Dono do Coachella nega acusações e interrompe doações para organizações anti-LGBTQs

“Quando soube que estava contribuindo para tais causas, nós imediatamente cessamos todas as doações para esses grupos.”

No olho do furacão por conta de acusações do jornal The Washington Post, o dono do festival Coachella, Phil Anschutz, negou estar de acordo com a doação e financiamento de grupos contra a comunidade LGBTQ e alegou que as notícias são falsas. “São só baboseiras.”

Por meio de um comunicado para a Rolling Stone, o empresário afirmou que não admite qualquer tipo de discriminação em suas companhias e garantiu que, desde que tomou conhecimento sobre as atividades de algumas organizações que financiava, cessou suas doações e investimentos.

Eu inequivocamente apoio os direitos de todas as pessoas, independentemente de sua orientação sexual”, afirmou Phil. “Nós temos a sorte de empregar uma grande variedade de indivíduos diversos e todos são importantes para nós – nosso único critério de julgamento é a qualidade de seu desempenho no trabalho.
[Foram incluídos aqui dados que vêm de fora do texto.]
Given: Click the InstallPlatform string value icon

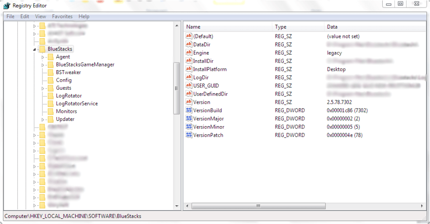Looking at the screenshot, I should pos(188,69).
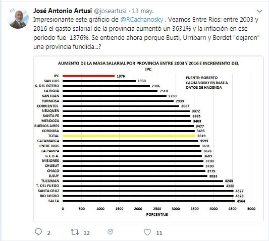Click the retweet count 12
269x241 pixels.
86,233
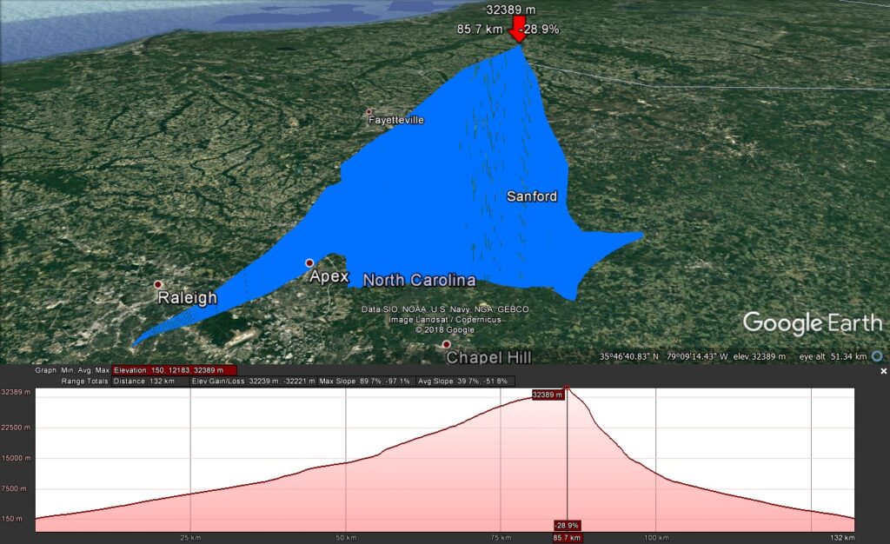Select the Apex city marker dot
The image size is (890, 544).
coord(309,262)
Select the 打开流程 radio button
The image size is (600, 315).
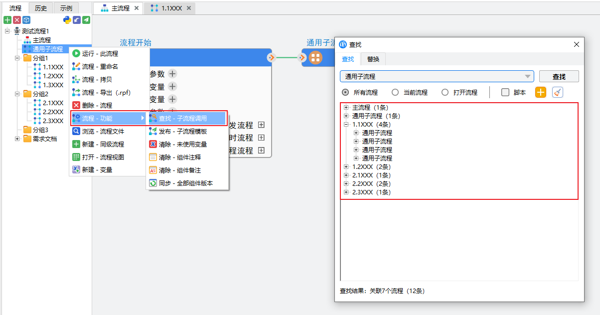tap(445, 92)

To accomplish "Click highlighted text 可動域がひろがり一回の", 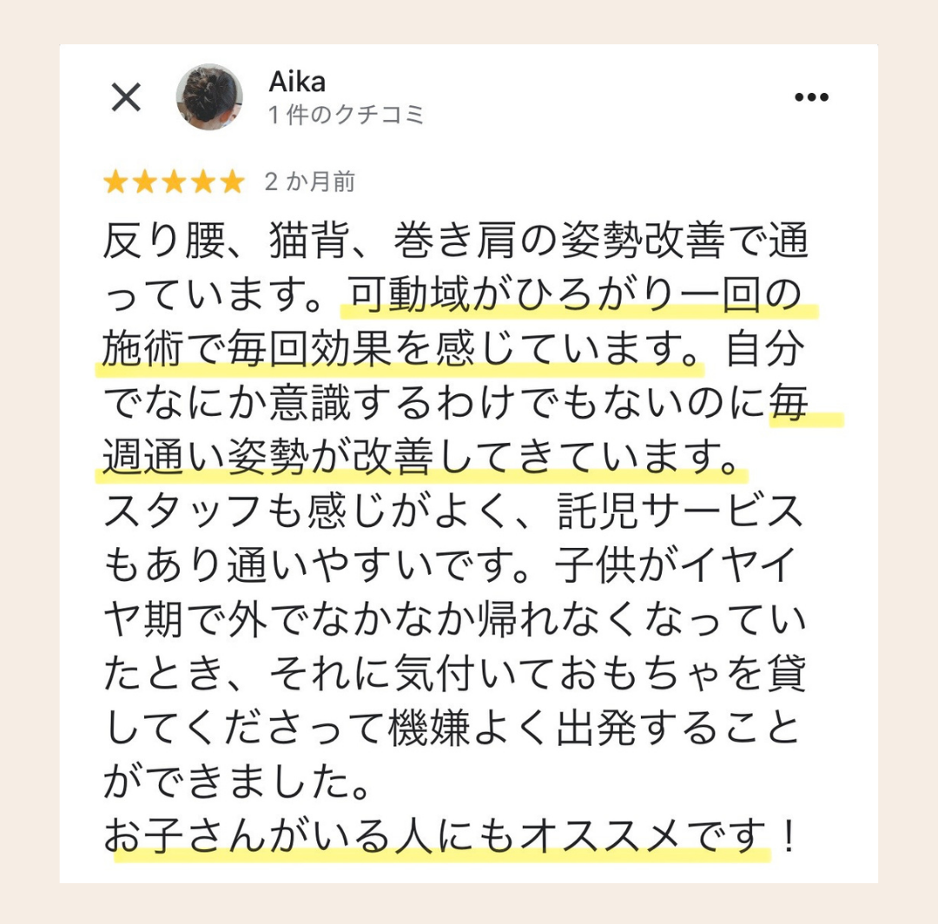I will coord(576,294).
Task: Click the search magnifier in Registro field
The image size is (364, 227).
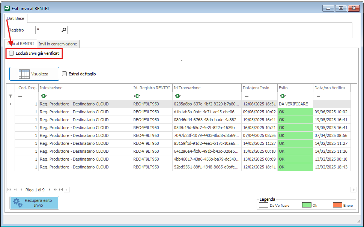Action: [x=64, y=30]
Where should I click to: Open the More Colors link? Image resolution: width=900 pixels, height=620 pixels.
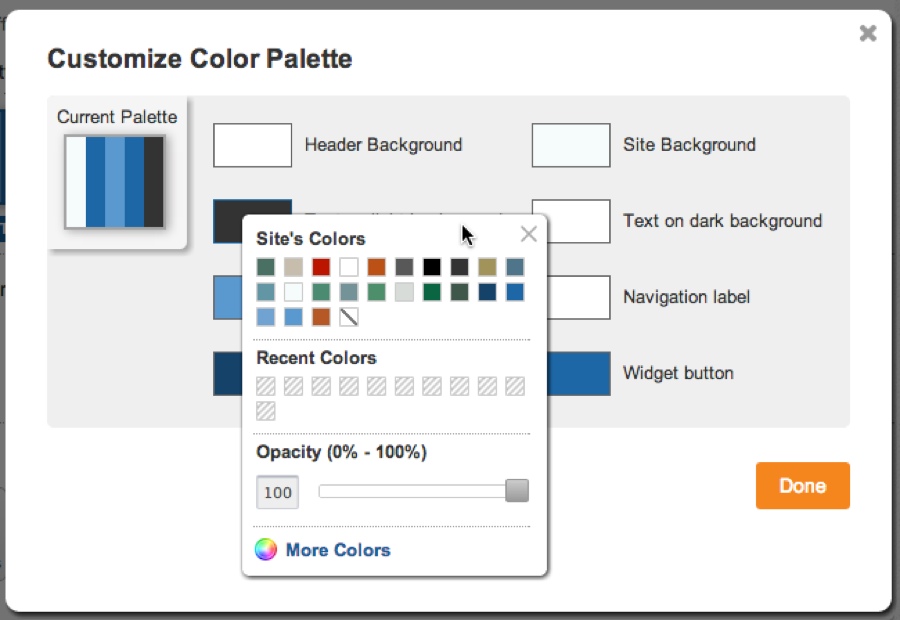pos(338,550)
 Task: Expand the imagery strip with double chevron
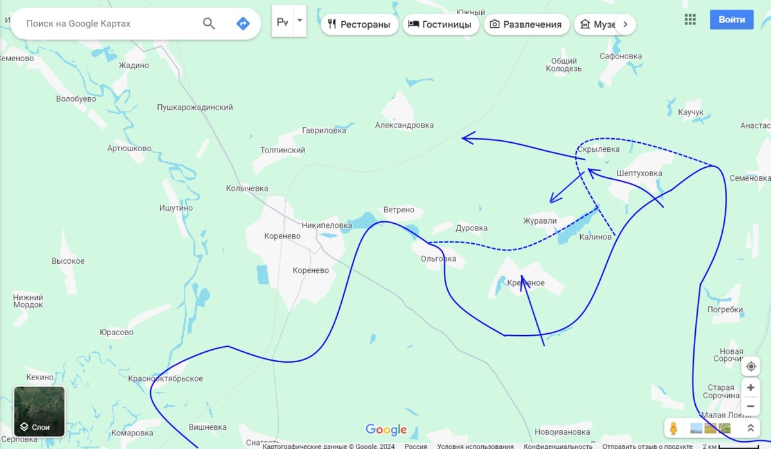click(750, 428)
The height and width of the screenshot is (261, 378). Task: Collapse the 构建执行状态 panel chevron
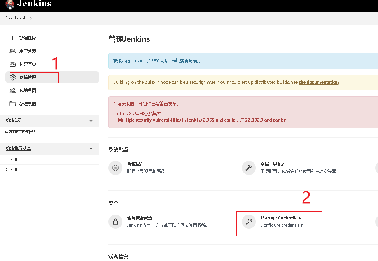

Não toleramos discriminação de qualquer natureza.

Garantindo apoiar grupos que defendem inúmeras causas, incluindo a LGBTQ, Anschutz afirmou que interrompeu as doações para algumas organizações, desde que teve sua atenção chamada pela mídia:

Nós não financiamos qualquer organização com o propósito ou expectativa de financiar iniciativas anti-LGBTQ e, desde que chamaram nossa atenção para essas organizações e soube que estava contribuindo para tais causas, nós imediatamente cessamos todas as doações para esses grupos.

Neste ano, o Coachella contará com shows de artistas como Beyoncé, Kendrick Lamar e Radiohead, além de Lorde, Banks, Broods, Jack Garratt, DJ Snake, Martin Garrix, entre outros, e esses haviam sido questionados quanto a permanência entre as atrações do evento, dado o destino do lucro que dariam para a empresa.

Ficamos mais tranquilos que eles tenham se manifestado o quanto antes e buscado reverter a situação, apesar de tirarem o deles da reta, né?